Aber: So richtig rund würde es derzeit nicht laufen, „weil ich noch nicht so richtig im Schlafrhythmus bin, was auch nicht ungewöhnlich ist“. Deshalb mache er sich keine großen Sorgen, „aber das Feeling ist ein bisschen überschattet, auch durch die ganzen Corona-Auflagen“, sagt der 28-Jährige, der sich im japanischen Shibetsu in einem Trainingscamp befindet. Dort sind die deutschen Geher und Läufer untergebracht.
„Hier sind wir komplett raus, im Grunde haben wir mit Olympia nichts zu tun.“ Die Auflagen seien sehr scharf und werden von den Verantwortlichen sehr ernst genommen. „Das ist kein Vorwurf, aber wir sind komplett gefangen im Hotel“, so Pfeiffer. Die deutsche Delegation darf sich nur in drei Etagen aufhalten.
Selbst im Hotel dürfen wir uns nicht frei bewegen. Wir dürfen noch nicht einmal die Treppe benutzen, sondern müssen den Aufzug nehmen, damit wir möglichst niemandem begegnen, der nicht zu unserem Team gehört“, so der Langstreckenläufer des TV Wattenscheid.
Für den nächsten Tag müssten jeweils zwei Trainingszeiten benannt werden, damit man das Hotel verlassen darf. „Selbst dann sind Aufpasser dabei, man ist immer unter Beobachtung. Das fühlt sich ein bisschen surreal an, es ist schon sehr ernüchternd. Man darf sich noch nicht einmal 100 Meter vom Hotel entfernen, ohne das abgesprochen zu haben, eine Eskorte ist dabei. Das ist ein bisschen zu viel des Guten“, sagt der Ex-LAZ-Läufer.
„Das ganze Drumherum, was Olympia so besonders macht, ist zu 100 Prozent weggebrochen, Das alles ist sehr schade. Denn bisher ist hier überhaupt kein Olympiaspirit zu erkennen“, so Pfeiffer gestern. „Ich hoffe, dass es besser wird, wenn wir nach Sapporro fahren, dass da ein bisschen mehr Feeling ist.“ Dort wird in der Nacht zum Sonntag der olympische Marathonlauf als letzte Entscheidung ausgetragen.
Nun würde er sich auf seinen Wettkampf, auf dieses Erlebnis konzentrieren, „gegen die besten der Welt anzutreten“. Besonders bitter aus seiner Sicht: „Bei der Abschlussfeier werden wir nicht dabei sein dürfen, obwohl wir am allerletzten Tag dran sind.“
Direkt nach dem Lauf geht es im Flugzeug nach Tokio. „Wir sind vor Ort, müssen aber in einem Flughafenhotel übernachten.
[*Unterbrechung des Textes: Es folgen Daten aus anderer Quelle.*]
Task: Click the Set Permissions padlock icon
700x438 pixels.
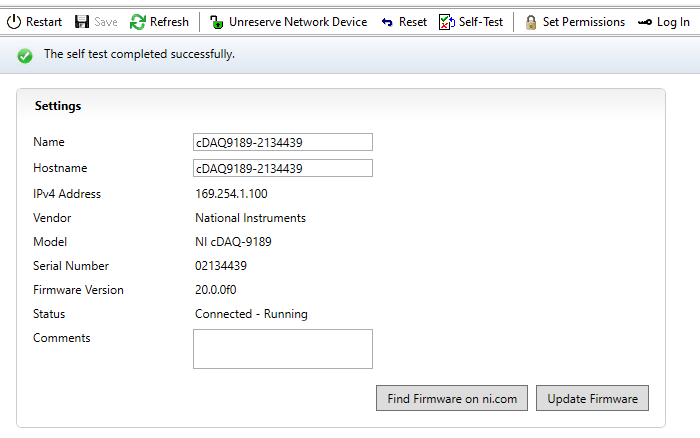Action: tap(530, 22)
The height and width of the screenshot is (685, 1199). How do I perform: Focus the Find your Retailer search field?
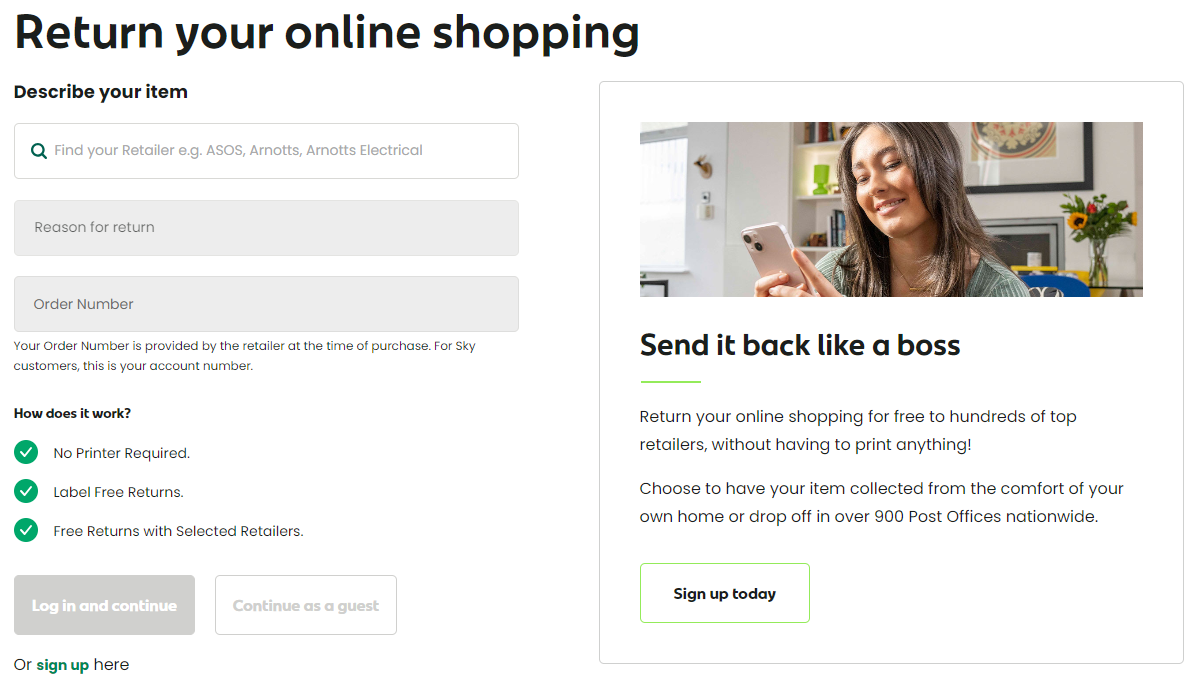pos(266,151)
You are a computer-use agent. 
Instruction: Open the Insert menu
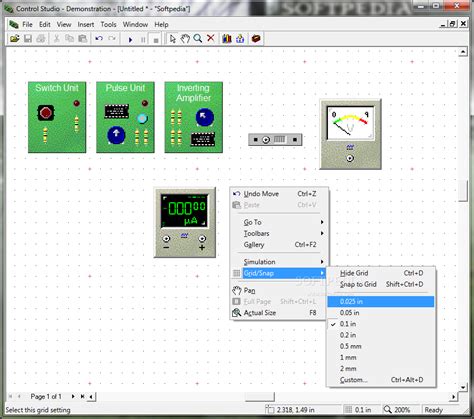coord(86,24)
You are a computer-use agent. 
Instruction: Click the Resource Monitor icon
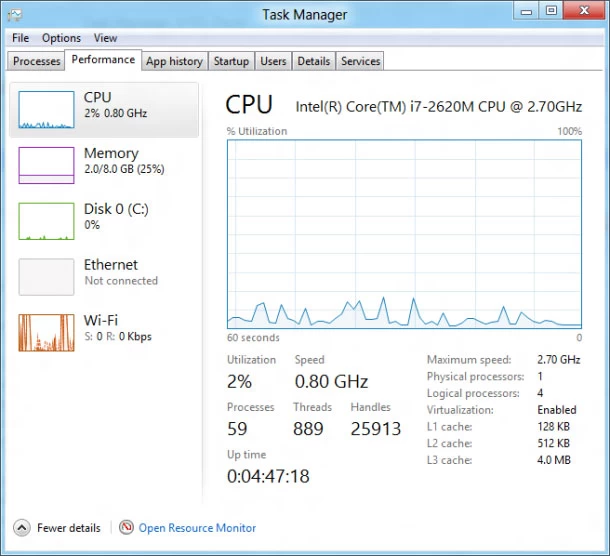126,528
Das kann ich nicht nachvollziehen“, sagt Pfeiffer. „Jede Sache, die Olympia so besonders macht, wird uns genommen. Darüber bin ich sehr enttäuscht. Vom Land sieht man, was über eine Bus- oder Autofahrt hinaus geht, auch überhaupt nichts, auch wohl nichts von Tokio.“
Und so bleibt ihm der olympische Marathonlauf, der Traum seines Lebens. Und auf diesen freut er sich aber sehr, wie Hendrik Pfeiffer gestern versicherte.